The artwork continued. The story continued. Teenae ceased to be aware of either. She endured the pain. She struggled to stay conscious. She breathed deeply. She tried to crush the rods in her fists. She left teethmarks on the hardwood bit. Sometimes she screamed through clenched teeth. She could not stop the tearless sobs. Somewhere in her mind she thanked the God of the Sky that she was a woman now, a full-grown woman because there was no more blankness upon her body. The littlest girl, who had all of this still to experience, kept patting her head compassionately and when it was over, she was there, directly in front of Teenae, smiling.

Zeilar swabbed the wounds gently and bandaged them. Two of his wives came up the ladder. They had been preparing Teenae’s swimmers. They fed her the raw brains and gills. Pain sharpened the taste buds, they said, and now was the time for delicacies. The remains of the swimmers they had packed to rot in little jars so that the meat would be ripe in a week.

“You’re spoiling me,” she said when the women began to sponge the sweat from her face and body.

“We welcome you to our bond,” said the younger woman.

Teenae had saved her most important question until exactly the logical moment. “Will I ever get to meet her?”

“Yes,” said one-wife.

“Of course,” said three-wife.

“She is in hiding now,” said Zeilar, “because the Mnankrei have challenged her by Death Rite.”

“I’d heard a rumor like that. It frightened me.”

“Her wondrous kalothi will protect her and so they cannot win, but still she must be careful. You will meet her.”

“Why can’t people just leave each other alone!” Teenae spoke with adamant anger against Joesai, though it seemed that her anger was directed against the sea priests.

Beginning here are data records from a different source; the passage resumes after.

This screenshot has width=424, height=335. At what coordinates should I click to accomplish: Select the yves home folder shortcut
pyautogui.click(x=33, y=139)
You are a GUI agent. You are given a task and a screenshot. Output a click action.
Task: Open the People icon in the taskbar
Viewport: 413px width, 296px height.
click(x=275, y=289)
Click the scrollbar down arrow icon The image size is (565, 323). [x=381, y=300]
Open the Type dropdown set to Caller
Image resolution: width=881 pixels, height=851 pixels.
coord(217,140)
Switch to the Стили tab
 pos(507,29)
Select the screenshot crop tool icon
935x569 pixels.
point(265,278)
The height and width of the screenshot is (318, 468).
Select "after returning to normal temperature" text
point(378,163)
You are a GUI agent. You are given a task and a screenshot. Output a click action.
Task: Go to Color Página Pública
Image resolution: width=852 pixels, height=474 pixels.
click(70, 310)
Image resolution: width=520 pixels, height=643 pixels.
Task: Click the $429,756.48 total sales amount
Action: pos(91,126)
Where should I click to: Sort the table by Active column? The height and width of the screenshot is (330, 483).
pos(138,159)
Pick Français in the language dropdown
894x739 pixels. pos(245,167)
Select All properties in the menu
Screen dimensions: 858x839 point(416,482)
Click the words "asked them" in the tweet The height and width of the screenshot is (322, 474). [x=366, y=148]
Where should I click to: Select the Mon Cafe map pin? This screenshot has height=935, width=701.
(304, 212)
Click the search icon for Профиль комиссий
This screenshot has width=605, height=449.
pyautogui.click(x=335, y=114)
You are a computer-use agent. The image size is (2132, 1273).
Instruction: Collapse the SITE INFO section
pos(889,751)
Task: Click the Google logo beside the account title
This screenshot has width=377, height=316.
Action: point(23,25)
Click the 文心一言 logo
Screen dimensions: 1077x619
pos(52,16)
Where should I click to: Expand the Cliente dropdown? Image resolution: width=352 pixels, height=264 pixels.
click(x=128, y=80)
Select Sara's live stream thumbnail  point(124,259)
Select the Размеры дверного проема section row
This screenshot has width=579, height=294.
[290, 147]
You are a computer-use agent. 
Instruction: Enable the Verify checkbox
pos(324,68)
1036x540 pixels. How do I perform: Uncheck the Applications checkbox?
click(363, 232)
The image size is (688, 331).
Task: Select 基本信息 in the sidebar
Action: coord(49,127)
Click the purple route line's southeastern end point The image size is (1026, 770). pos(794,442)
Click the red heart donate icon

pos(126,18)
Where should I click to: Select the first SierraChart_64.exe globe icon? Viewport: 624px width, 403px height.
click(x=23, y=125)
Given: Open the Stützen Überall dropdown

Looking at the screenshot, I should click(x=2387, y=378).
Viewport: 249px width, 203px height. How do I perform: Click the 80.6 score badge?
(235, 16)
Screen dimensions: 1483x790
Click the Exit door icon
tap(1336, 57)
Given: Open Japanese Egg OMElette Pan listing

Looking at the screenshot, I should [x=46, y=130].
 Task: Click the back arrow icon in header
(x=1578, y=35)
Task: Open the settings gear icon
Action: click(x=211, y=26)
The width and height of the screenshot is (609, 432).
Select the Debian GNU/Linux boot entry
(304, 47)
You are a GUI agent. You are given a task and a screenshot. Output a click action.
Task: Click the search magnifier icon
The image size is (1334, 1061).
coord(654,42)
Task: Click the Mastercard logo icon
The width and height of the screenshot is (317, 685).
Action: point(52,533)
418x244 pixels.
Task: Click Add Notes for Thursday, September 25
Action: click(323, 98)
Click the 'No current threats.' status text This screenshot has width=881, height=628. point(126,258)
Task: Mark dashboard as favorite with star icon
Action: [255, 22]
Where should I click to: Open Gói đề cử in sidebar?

“Oh, but she welcomes the challenge. When the Mnankrei lose they will owe her a Great Favor.”

Yes, you will owe her a Great Favor. Teenae savored the coming victory over Joesai. Logic was better than tradition.

13

When the land is full of strife, the mother of the Savior-knowing that she is the mother of the One Who Speaks To God — shall spill her blood deep in the Graves of the Losers and the child who is born upon the stones, breathing the incense of kaiel with his first cries, shall rise from that mournful place suckled by his mother’s certainty.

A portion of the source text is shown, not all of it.